De fato, o diário diz muito da profundidade espiritual que, entre lutas interiores, se desenvolveu. Na página dedicada ao dia 17 de novembro de 1987, ela escreveu: “Descobri uma coisa: que Deus é realmente a única certeza inabalável da vida de cada um de nós. Sinto que agora, muito embora dentro de mim haja uma grande agitação, a sua presença doa tranquilidade e confiança. Confiança no fato de que eu não estou sozinha, de que Ele me ama, apesar de tudo, apesar dos meus limites, e sinto também a necessidade de escolhê-lo novamente a cada dia como a coisa mais importante para mim, pela qual vale a pena lutar, sofrer e morrer”.

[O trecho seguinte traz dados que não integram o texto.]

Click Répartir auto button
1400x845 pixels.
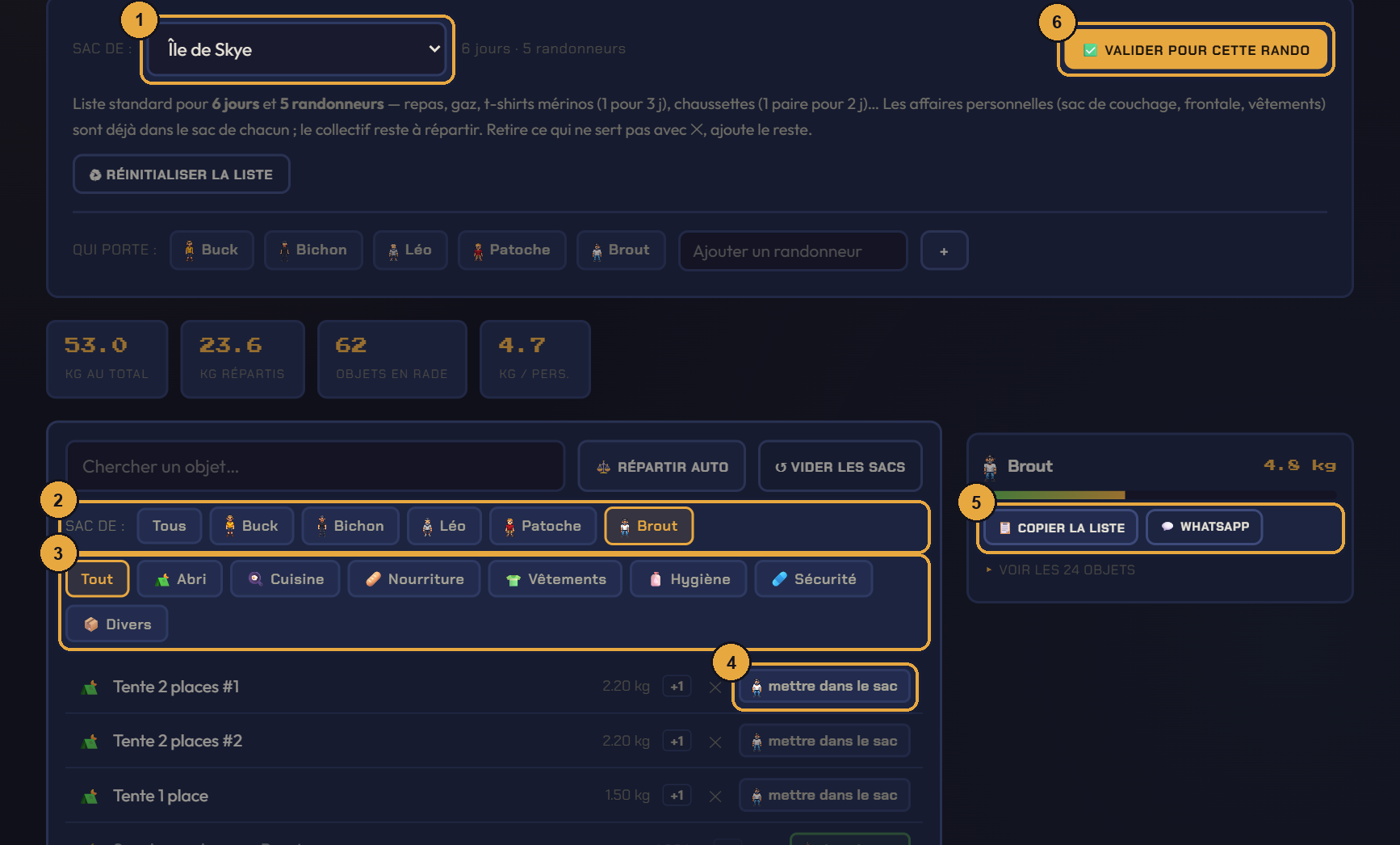pyautogui.click(x=662, y=467)
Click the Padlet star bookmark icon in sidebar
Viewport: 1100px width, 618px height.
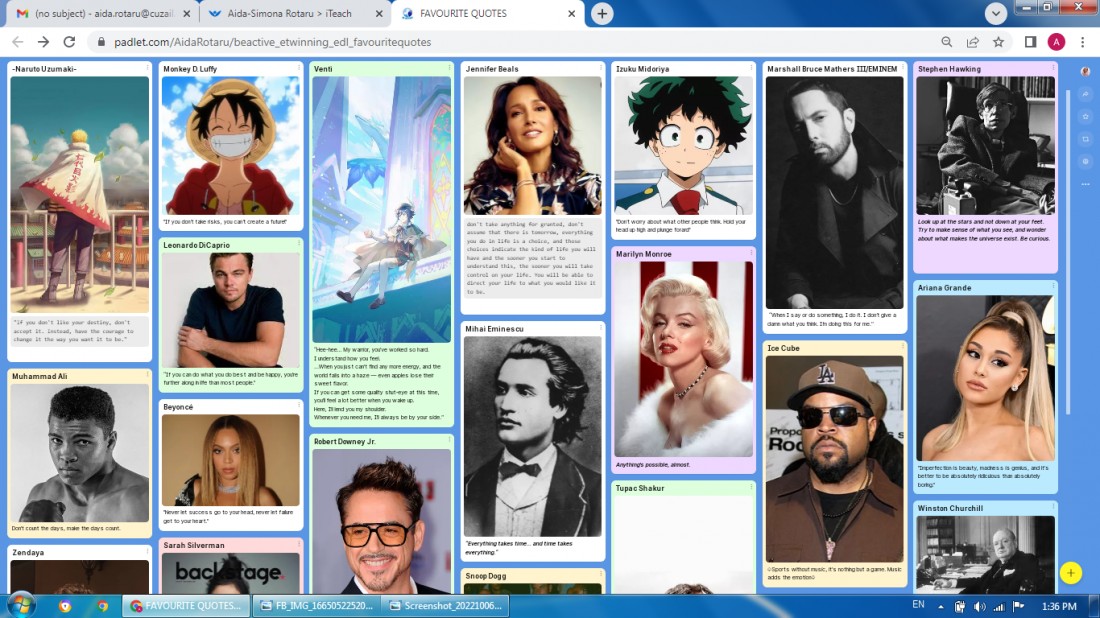click(1085, 116)

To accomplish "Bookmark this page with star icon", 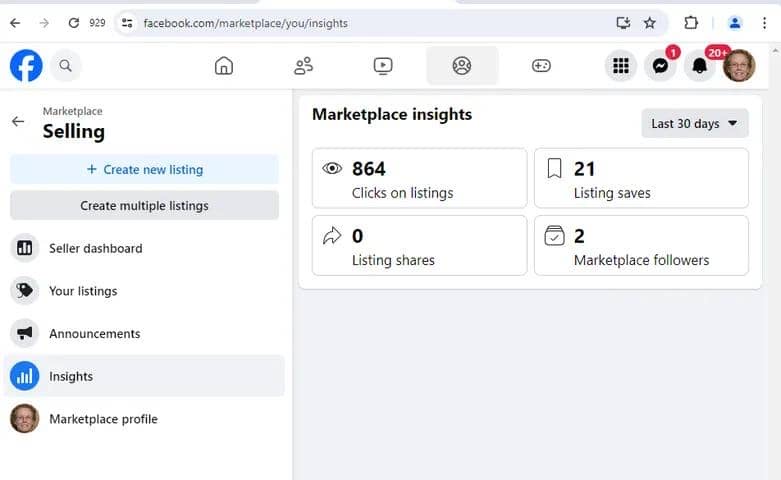I will pos(650,23).
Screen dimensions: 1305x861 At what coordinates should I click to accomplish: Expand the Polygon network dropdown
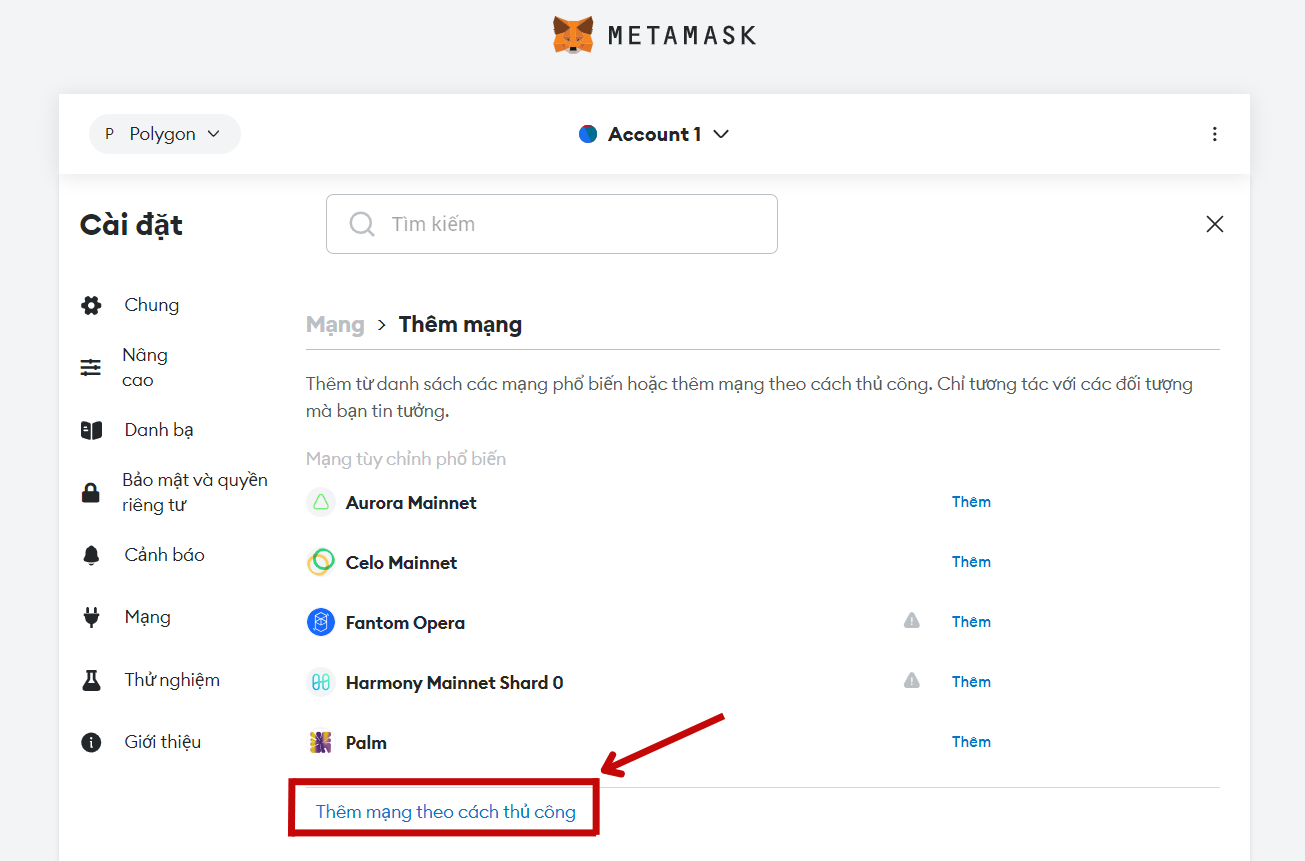click(165, 134)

A reputação de santidade não parou de se espalhar, o que levou à abertura da causa de beatificação de Santa Scorese em 1998. O processo envolve uma investigação detalhada da vida, das virtudes e dos escritos da jovem de Bari e a coleta de testemunhos que evidenciam sua santidade e o impacto espiritual que ela teve na comunidade. Na 2ª Fase do Genfest 2024, em Aparecida, Santa terá um espaço especial, entre outros jovens que foram inspirados e se motivaram a viver pela fraternidade no mundo.

Matéria originalmente publicada pela Revista Cidade Nova, edição de julho 2024.